Posted by myco on March 28, 2009, at 15:07:06

In reply to Re: social anxiety vs. AvPD » myco, posted by Vincent_QC on March 28, 2009, at 14:10:02

> "Did you take any benzos now??? Or did you had an addiction to them before and succeed to stop them now?"

I take restoril occasionally but have recently been taking it more often due to serious lung illness since I need to sleep to get well. I had to get this med from another dr....my gp hates them and wont use at all with me...I think it may have something to do with my past substance abuse problems...he may be affraid I will get addicted but i dunno....he just doesnt like many medications. He is a "minimalist" if you know what I mean...the less meds in a patient the better.

>"I was drinking tons of vodka and beers on it also...it's worse my alcohol problem at the time"

I am recovering alcoholic...I used to use drugs and alcohol as a means of self medicating my anxiety since no dr would treat me properly with proper meds for anxiety. Was a horrible situation to get into since alcohol works great initially but then spend a year or so drinking a bottle of vodca or gin almost every night and you end up very depressed and angry...then do to much cocaine over time (works good to start for anxiety) but then you develop psychosis and paranoia horribly. I will never touch booze again since it led me in that direction. Drug use almost killed my spirit - my very sole or personality. You become empty inside, devoid of any positive emotional at all.

>"That's really strange, I hate the Valium now...I was put on it to gradually stop the benzos drugs...the famous Dr Ashton method..."

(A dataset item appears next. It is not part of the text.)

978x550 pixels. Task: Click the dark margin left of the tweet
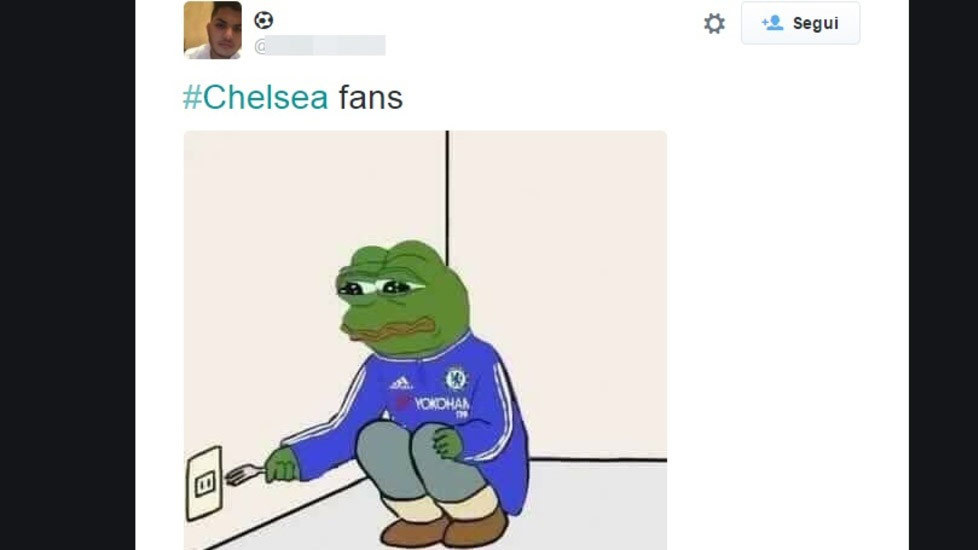[x=67, y=275]
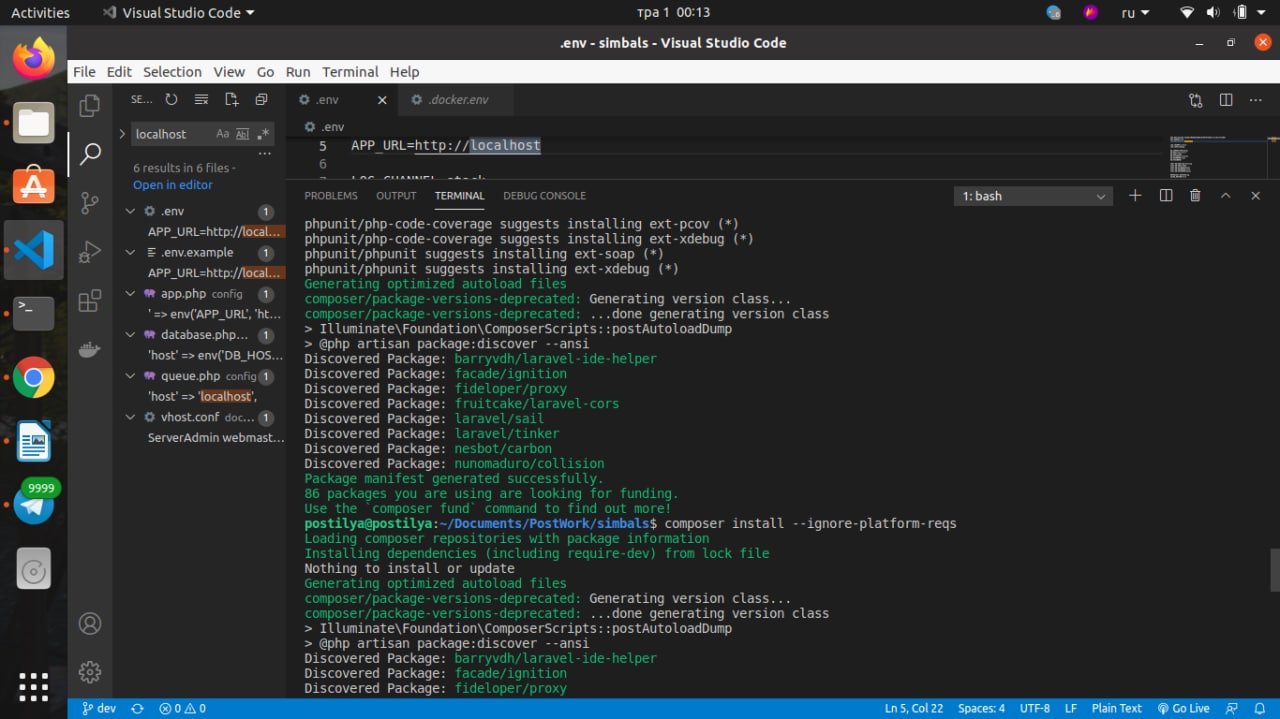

You should stop or do your best to stop. Try a different mabye...restoril is related to valium...it's a derivative or metabolite I believe. Seems, to me, better cleaner feel than valium but still suffers from the normal benzo problems. I prefer it to klon or xanax...but it still depresses me the next day after sleep...I dont like benzo's so far...mabye there is one out there that isnt depressing for me I dunno. I would need a different dr to experiment this way. Sometimes I feel so left out and jealous of many of you people on this board...you have good pdocs who allow you to suggest ideas and work with you towards your making you the best they can....for me I've almost always had to fight with family dr's for any kind proper anxiety treatment....they dont like to treat this condition with meds, most of them....thats what led me to alcohol in the begining. I remember having a comvo with a fam dr in vancouver regarding this very thing...my alcohol abuse did not phase him at all and he remained against proper anxiety meds despite my plea to help me stop self medicating. I wish general physicians were better educated...ignorance and closing doors on treatment options for patients is no way to practice medicine, in my opinion.

>"I know it's not comming from my anxiety level, since I don't live anything new in my life, no new stressfull situation, nothing..."

I understand but anxiety and panic is running through your veins anyway Vince....situations no longer matter...your head and body are in a high state of anxiety at all times and will occasionally manifest itself with strange, often painful and difficult to explain, physical issues.


Also and I know this mould be really tough to do...you sound like perhaps you are in medication burnout...to many meds to often for too long has begun to take its toll on your body and mind...a break mabye, if you can...i dont know how you would do that though...hospitilize yourself mabye for awhile to "get clean", so to speak, then start again monotherapy after a few months. I can imagine remnents of past medications still in your system producing odd side effects and negative interactions with one another. Youve probably not given your head enough time to clear all that stuff out. My preference is always monotherapy but seems no drug provides max benefit in monotherapy alone...nardil has comes the closest to this for me and I'm greatful to have the the chance to try this med knowing how family dr's are here in canada...i got very very lucky to use it.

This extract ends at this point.